Studio Update | January 30, 2023
This month most people spend time with new goals and resolutions. Our family typically doesn't celebrate New Years Eve, I really never have even when I was young. Having said that, I have always been goal orientated and spend time planning, searching, and learning new skills to frame the upcoming year. An important part of that is reflection. There was a time in my life where, "don't look back" was the mantra. I have come to believe that is not quite right because we can learn a bunch from looking back, debriefing each event and analyzing what we did well and what we can do better.
This week the image off the easel was inspired by looking back. A friend and parent of one of my student athletes put a short post on FB of his son playing the family piano on Christmas break while he was home from college. I remember the first time I heard this gifted student athlete play when we were at a Cross Country team dinner. He was in 7th grade at the time, he sat down and played for an hour while we were eating. He played really advanced music all from memory. When I watched the short FB video this week that his father made it kicked me back to that memory and inspired the painting and the beginning of a short video.
The final image is still not complete. There have been several attempts and several failures so far so the image here is WIP. The image was created, then attached to an AR program so that when you point your phone toward the image the video composite with his music begins to play. The painting kind of works like a QR code of sorts. I will include the augmented reality video next week. Next, I want to dive into taking time to reflect.

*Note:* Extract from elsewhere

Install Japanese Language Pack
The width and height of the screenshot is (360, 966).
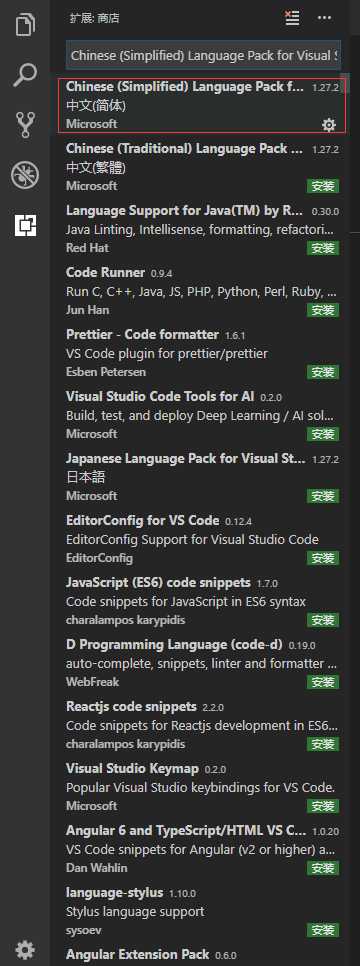point(323,496)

Ones creative journey is sacred, and in my personal opinion partly spiritual. Afterall, God is the ultimate Creator. I believe our creative ideas are a collaboration with God as he is the one who gifts them to us. Reflection is a vital part of growing in our creative practice. One way that I inadvertently squelch growth in my practice is by just blasting through projects and not taking the time to "live in the moment" and "rest" in the accomplishment of learning something new, or simply just finishing a new piece or project. It is typically, "what's next?" without really spending time for rest, reflection and refine. Those are the 3R's in my studio practice and I use them in training athletes as well. Any sports physiologist will tell you the most growth and improvement comes in the recovery phase. I think that is true for artist as well. Taking time to "debrief" during recovery pays big benefits. You can gain insight and continue to move forward. I may not do it for each painting but certainly at the end of each series and always if I am trying to work out a problem or a new technique. What did we learn? How did we challenge ourselves? How did we GROW or not? What didn't work or was a struggle?
Here are 5 Ways to Review and Recognize your growth.

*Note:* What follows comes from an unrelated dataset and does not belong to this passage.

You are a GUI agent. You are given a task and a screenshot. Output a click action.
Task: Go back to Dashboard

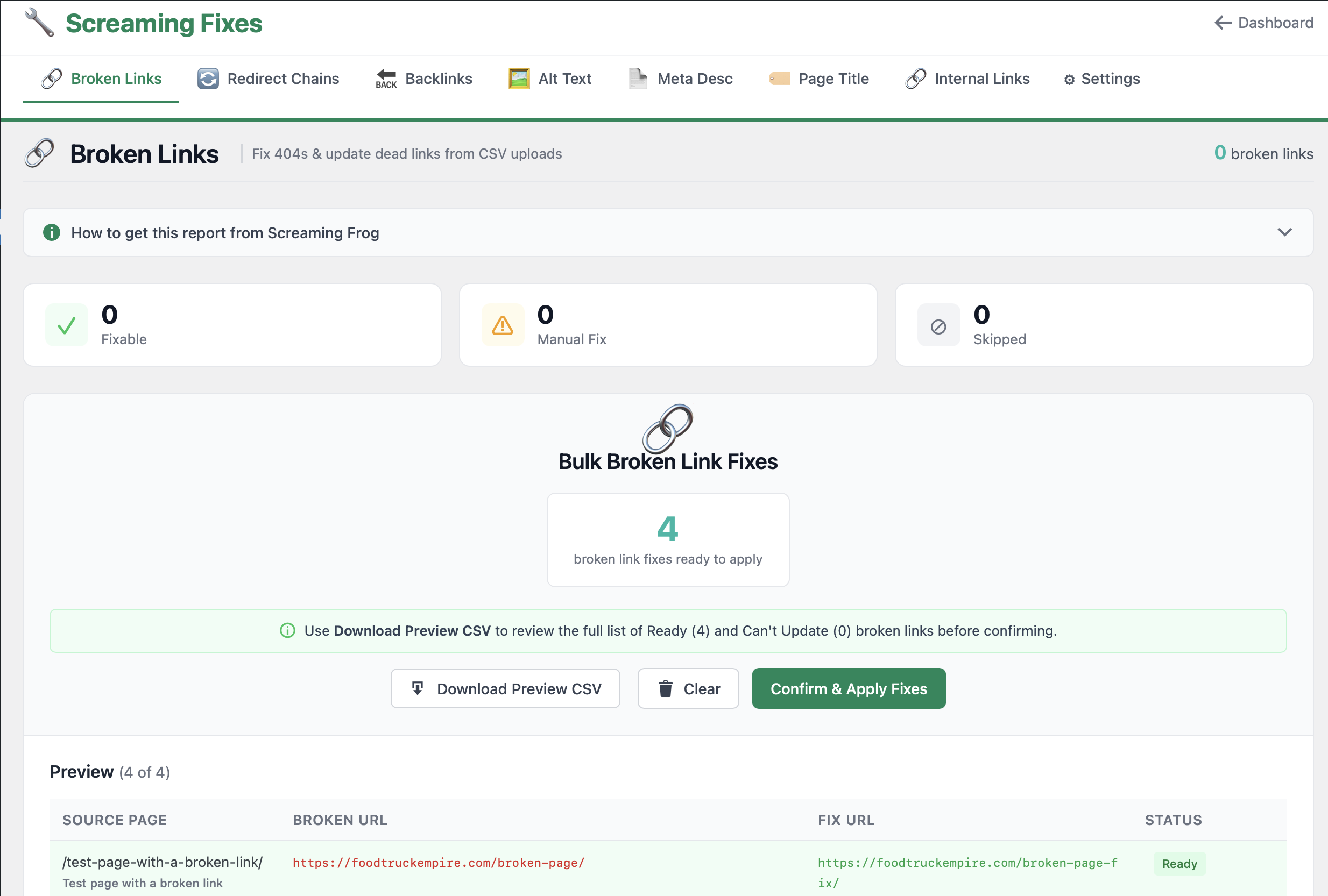(x=1263, y=23)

1. Date all your work – including sketches or doodles. By doing this you are creating a chronological journey of your work. It is always wonderful to look back and see how you have grown.
2. Reflect & Write – After you complete a piece of work, take a minute to debrief the making process and journal about the experience. What went well? What bombed? How did you overcome or solve problems? What would you change in the process next time? For me I find that the mechanical process of journaling cements the positive growth and learning as well as providing a witness to my experience.
3. Photograph and/or Scan - all of your work as you move along. With the date and a scan you can create a visual journal/timeline. Put these in a folder on your desktop. Go back at the end of the year and spend time in review with the journal as well. It is somewhat like the growth chart on the wall recording my kids height when they were young.
4. Create a kuddos box or Jar – I use a decorated shoe box that I drop a small piece of paper in (with a date) when I complete a project or finish a sketch or anything that feels like an accomplishment (these can be smaller things too!) Write down your kuddos and put it in the box/jar. At the end of the year, you can go back through and celebrate all you have achieved in your creative journey!
5. Hang your work up – Fill your home and workspace with your own artwork. This is an amazing act of self-love and celebration. Honor your creations by letting them shine! As you grow, you can replace or trade out pieces.
"In any given moment, we have two options: to step forward into growth or backward into safety."